The emacsclient(1) program is used to connect to Emacs running as a daemon. emacsclient(1) can go in your EDITOR/VISUAL environment variables so that you can edit things like Git commit messages and sudoers files in your existing Emacs session, rather than starting up a new instances of Emacs. It’s not only that this is usually faster, but also that it means you have all your session state available – for example, you can yank text from other files you were editing into the file you’re now editing.

Another, somewhat different use of emacsclient(1) is to open new Emacs frames for arbitrary work, not just editing a single, given file. This can be in a terminal or under a graphical display manager. I use emacsclient(1) for this purpose about as often as I invoke it via EDITOR/VISUAL. I use emacsclient -nc to open new graphical frames and emacsclient -t to open new text-mode frames, the latter when SSHing into my work machine from home, or similar. In each case, all my buffers, command history etc. are available. It’s a real productivity boost.

Some people use systemd socket activation to start up the Emacs daemon. That way, they only need ever invoke emacsclient, without any special options, and the daemon will be started if not already running.
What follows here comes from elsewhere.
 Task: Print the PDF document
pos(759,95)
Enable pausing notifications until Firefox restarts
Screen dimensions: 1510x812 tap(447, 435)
In my case, instead, emacsclient on PATH is a wrapper script that checks whether a daemon is running and starts one if necessary. The main reason I have this script is that I regularly use both the installed version of Emacs and in-tree builds of Emacs out of emacs.git, and the script knows how to choose what to launch and what to try to connect to. In particular, it ensures that the in-tree emacsclient(1) is not used to try to connect to the installed Emacs, which might fail due to protocol changes. And it won’t use the in-tree Emacs executable if I’m currently recompiling Emacs.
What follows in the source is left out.